Classification, routing, intent detection, simple extraction, chat responses

Mid tier70–85% vs. frontier

Summarization, structured data generation, moderate reasoning

Frontier tierBaseline

Complex reasoning, creative generation, multi-step code, vision

Strategy 2: Prompt Caching

Both Anthropic and OpenAI offer prompt caching — when the same prefix (system prompt, retrieved context) is sent repeatedly, cached tokens cost 50–90% less. For applications with long static system prompts and variable user inputs, caching can cut input costs by 60–80%.

Structure prompts so the static content (instructions, context, examples) comes first. Variable user content comes at the end. This maximizes cache hit rate.

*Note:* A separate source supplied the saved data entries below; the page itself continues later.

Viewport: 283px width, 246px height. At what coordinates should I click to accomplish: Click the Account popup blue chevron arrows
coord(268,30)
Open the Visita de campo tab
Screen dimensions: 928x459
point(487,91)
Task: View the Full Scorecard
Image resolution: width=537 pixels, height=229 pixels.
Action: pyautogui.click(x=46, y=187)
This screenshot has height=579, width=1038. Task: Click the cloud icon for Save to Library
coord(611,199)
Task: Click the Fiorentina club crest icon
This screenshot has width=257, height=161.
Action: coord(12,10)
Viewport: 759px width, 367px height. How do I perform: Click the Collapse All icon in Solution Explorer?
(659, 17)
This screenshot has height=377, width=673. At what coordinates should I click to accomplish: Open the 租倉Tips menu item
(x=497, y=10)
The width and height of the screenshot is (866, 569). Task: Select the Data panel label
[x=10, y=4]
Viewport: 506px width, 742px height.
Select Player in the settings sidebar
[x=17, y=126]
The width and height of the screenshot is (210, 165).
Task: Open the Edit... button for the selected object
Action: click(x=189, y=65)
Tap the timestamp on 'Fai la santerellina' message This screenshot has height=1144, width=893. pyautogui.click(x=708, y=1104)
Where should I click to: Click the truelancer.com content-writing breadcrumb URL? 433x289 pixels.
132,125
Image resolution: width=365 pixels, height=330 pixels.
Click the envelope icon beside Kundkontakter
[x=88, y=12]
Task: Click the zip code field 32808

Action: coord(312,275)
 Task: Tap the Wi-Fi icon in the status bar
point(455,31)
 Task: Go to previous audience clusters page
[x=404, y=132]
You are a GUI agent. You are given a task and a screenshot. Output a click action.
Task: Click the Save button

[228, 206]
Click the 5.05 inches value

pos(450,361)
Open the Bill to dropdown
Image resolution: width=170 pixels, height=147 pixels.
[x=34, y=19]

Strategy 3: Token Reduction

Compress system prompts

Rewrite verbose instructions into dense, specific directives. 800-token prompts often compress to 300 without quality loss.

Limit output length

Set max_tokens to the realistic maximum for the task. An extraction task rarely needs more than 200 tokens of output.

Few-shot → zero-shot

Good models often perform as well with no examples as with 3–5 examples. Test both before adding shots.

Batch where latency allows

Batch API (OpenAI) runs at 50% cost for non-realtime workloads. For async jobs, always batch.

Combined Savings Potential

Task routing to mini tier−85–94%
Prompt caching (long static prompts)−40–60% on input
Token compression−20–40%
Batch API for async jobs−50%

Applied in combination on a mature AI product, operators regularly achieve 80–95% cost reduction from an unoptimized baseline.